The newly elected Ukrainian president Petro Poroshenko steps into the position having promised his countrymen he will end violence and fix the Ukrainian economy.

That means facing pro-Russian separatists, wooing Ukrainian businessmen and resolving an energy crisis over Russian imports of natural gas.

Poroshenko, a billionaire who made his money through a chocolate company, is an experienced politician who has sat as an independent for the last three years.

“He’s been very pro-European, anti-corruption for a number of years,” says Marta Dyczok, a Canadian professor of political science who monitored the Ukraine electrions.

“He doesn’t have a political party, so the question will be how he can pull together a coalition of different parties,” she said in an interview with CBC’s The Current.

While Poroshenko has said his first task will be to end the violence that plagues many areas in eastern Ukraine, voters are also counting on him to fix a troubled economy, Dyczok said.

“He is a very successful businessman and Ukraine’s economy is the second most important issue after ending violence,” she said.

As a politician and a businessman, Poroshenko is known for pragmatism. His ties to both Russian oligarchs and Ukraine’s business elite are believed to be an advantage as he struggles to keep the economy operating.

Ukraine's crisis began in 2013 when trade talks with the EU became a divisive issue and led to mass protests against then president Viktor Yanukovich.

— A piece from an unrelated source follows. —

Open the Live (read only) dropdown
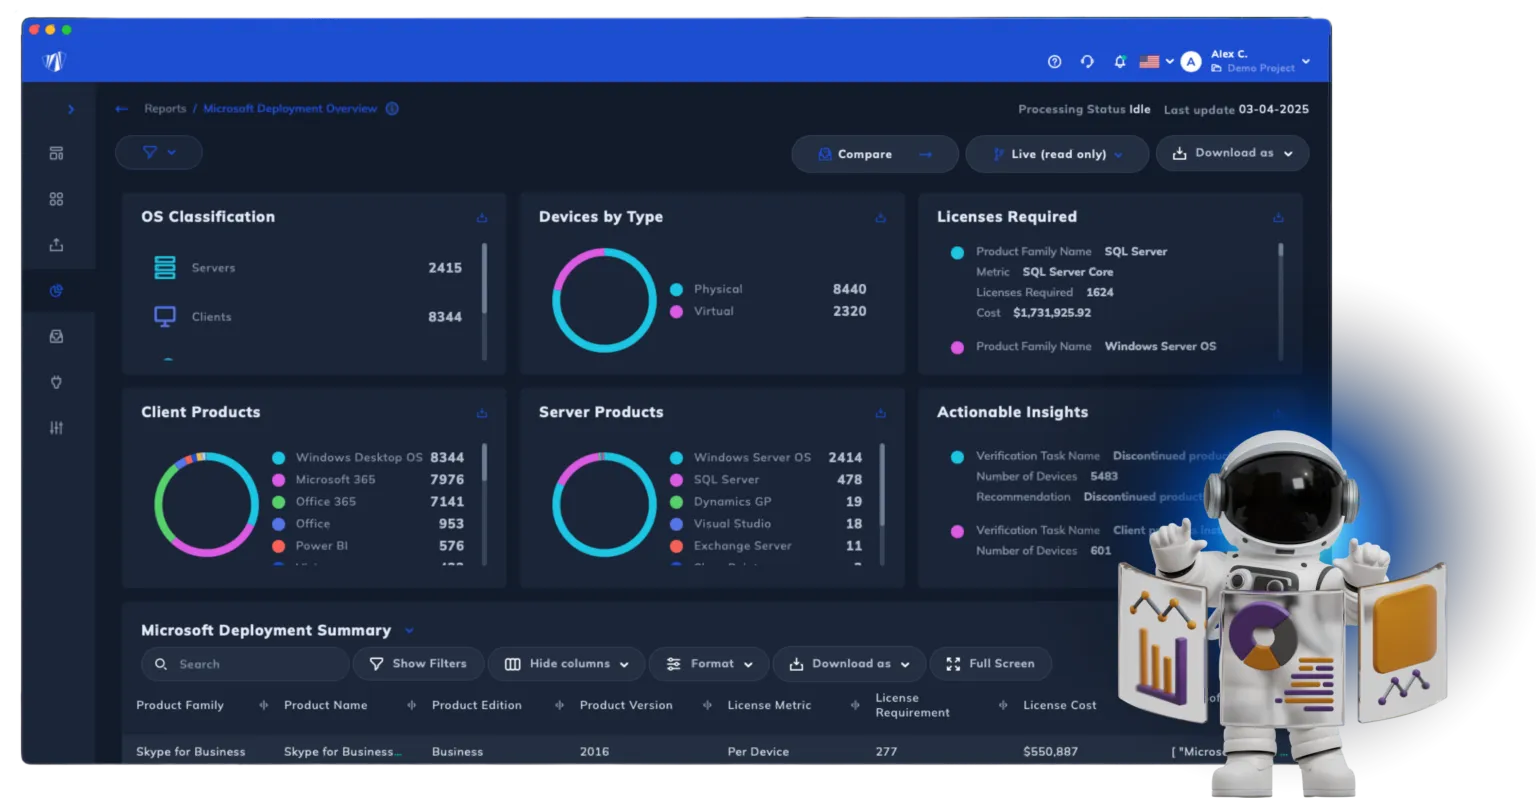This screenshot has width=1536, height=798. (x=1057, y=154)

Since then, Yanukovich has fled to Russia, pro-Russia separatists have taken control of Crimea and sanctions from the West have eaten into the economies of both Russia and the Ukraine.

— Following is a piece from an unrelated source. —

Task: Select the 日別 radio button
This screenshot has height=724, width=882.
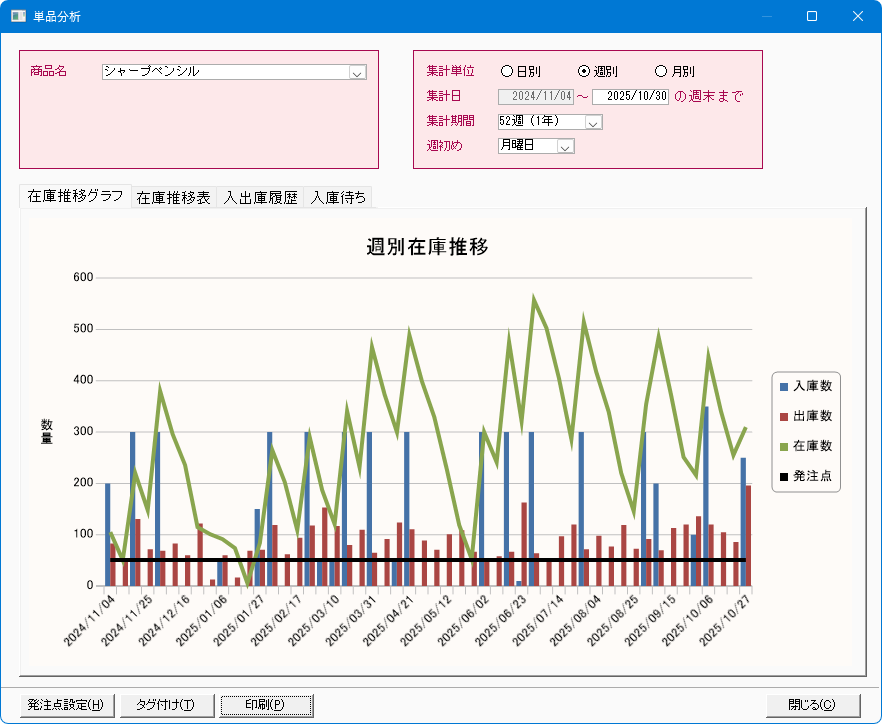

Ukraine’s treasury is empty and the business sector has been hurt by Russian efforts to block Ukrainian products. Business activities have slowed and companies admit they’ve put new development, expansion and investment on hold.

Gazprom deal possible

But more pressing may be a June 3 deadline set by Russian natural gas provider Gazprom to pay its gas bill or be cut off. The country is dependent on Russia for its energy.

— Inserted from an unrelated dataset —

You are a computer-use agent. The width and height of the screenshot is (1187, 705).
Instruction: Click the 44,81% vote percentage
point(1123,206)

On Monday, European Union's energy commissioner said Russia and Ukraine had reached a tentative deal over Ukraine's gas debt, with state energy company NAK Naftogaz Ukrainy agreeing to pay Gazprom $2 billion.

Poroshenko could be headed into EU-brokered talks in Berlin on Friday with Russia to decide on the price his country will pay for gas in future. 

In April, Gazprom cancelled the price discount offered on Russian gas and Russia imposed an export duty.

The price of gas to Ukraine rose to $485 per 1,000 cubic meters in the first week of April from $268.50 in the first quarter.

If Gazprom made good on its threat to cut off access to gas, it could lead to a disruption in gas supply to the rest of Europe, as pipelines pass across Ukrainian territory. Europe gets a third of its gas from Russia, half of which flows through Ukraine. .

Gazprom would like to keep its European customers, despite Russia’s anti-EU rhetoric, which may account for the EU's success in brokering between the two nations. 

Poroshenko's business ties

Poroshenko’s business ties may smooth the way in opening a dialogue with Russia, especially now that Vladimir Putin says he is “ready to work” with new leadership in Ukraine, says Maria Lipton, a political analyst with the Carnegie Moscow Centre.

But she warns that Russia’s primary concern will be protecting its western border.

If Poroshenko insists on having Crimea returned to Ukraine, he faces resistance from Russia, she told CBC News.

Lipman said he also will have a challenge in managing the Ukrainian economy "which is in a very tough situation right now.”

But Ukraine’s business class is optimistic, hoping a new democratically elected leader will end the standoff with Russia – their biggest market – and make it possible to build ties with the West in a less charged environment.